Cnn Türk’te Akif Beki’nin sorularını yanıtlayan Ala, yeni iç güvenlik reformu ve polise verilecek yeni yetkilerle ilgili paketin Başbakan Ahmet Davutoğlu’nun G-20 toplantısından döndükten sonra TBMM’ye sevkedileceğini açıkladı.

Ala, yeni güvenlik paketi ve polise verilecek yeni yetkilerle ilgili şunları söyledi:

“Polisin ateş etme yetkisi biraz önce gördünüz. Tabi bir silah kullanıyorsa, molotof kullanıyorsa, molotofu almış eline götürüp otobüse atıyor, araca atıyor, bir esnafın dükkanına atıyor, orada böyle öldürücü, yakıcı, yaralayıcı, yok edici bir saldırı varsa silah kullanma yetkisi var şimdi. Ona molotofu bu şekilde kullanırsa ona da yetki getiriliyor. Molotof da bir silahtır diyoruz. Mesela bonzai de eroin gibi muamele görecek diyoruz.
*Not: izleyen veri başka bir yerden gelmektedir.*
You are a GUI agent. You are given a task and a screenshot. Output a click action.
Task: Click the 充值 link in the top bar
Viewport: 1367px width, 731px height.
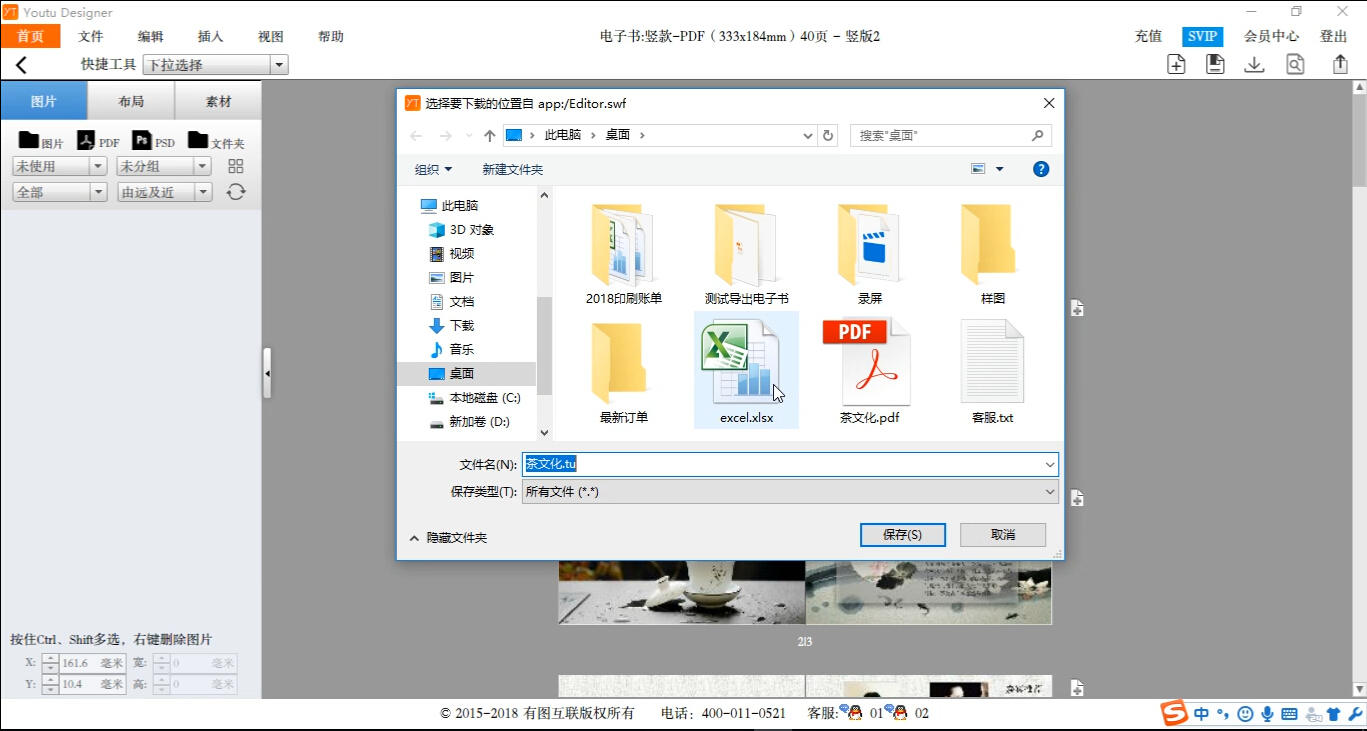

Polisin yapmaması gereken hizmetler var. Mesela pasaport hizmeti. Neden polis versin. Nüfus idaremiz var. Orada nüfus cüzdanı veriyor. Onu da verebilir. Bizim polise sahada ihtiyacımız var. Büroda değil. Buradan da 5 bine yakın polisimizi kazanıyoruz ve onlar sahada hizmet verecekler.
Polisin hiçbir konuda gözaltına alma yetkisi yok. Şimdi biz bunu değiştiriyoruz. Eş zamanlı reforma ihtiyacımız var. Polisin bir arabayı durdurduğunda bile arabanın bagajını açıp bakma yetkisi yok. Arama yetkisi yok, gözaltına alma yetkisi yok. Şöyle bir düzenleme getiriyoruz. Hırsızlık, gasp, uyuşturucu, terör, suçları da sayıyoruz, olur olmaz her suç değil.

Suçüstü halinde polis gözaltına alma yetkisine sahip olacak ama her polis mi ya da her Jandarmamı hayır. Onların o bölgede tanımlanmış, belirlenmiş, idarenin de bildiği belli amirleri ismen belirlenecek. Bu başka ülkelerde de var gelişmiş ülkelerde. İsmen belirlenecek, baştan onaylanacak. Ona sorulacak. Çünkü vatandaşın da, normal suç işlememiş olan, sadece oradan geçerken rastgelmiş olan vatandaşın da hürriyetini, hakkını garanti altına almak zorundayız.

Keyfi uygulamalara zinhar izin vermemeliyiz ama suç işleyeni de hemen, çünkü toplum ondan rahatsız, topluma karşı suç işliyor, onu da gözaltına alıp bertaraf edebilmeli.
İşte bu dengeyi sağlayacak. Ya hep ya hiç değil. Hem vatandaşın hakkını koruyacak hem keyfiliği önleyecek hem suçu önleyecek hem de güven verecek bir optimal noktayı sağlayacak düzenlemeler yapıyoruz.”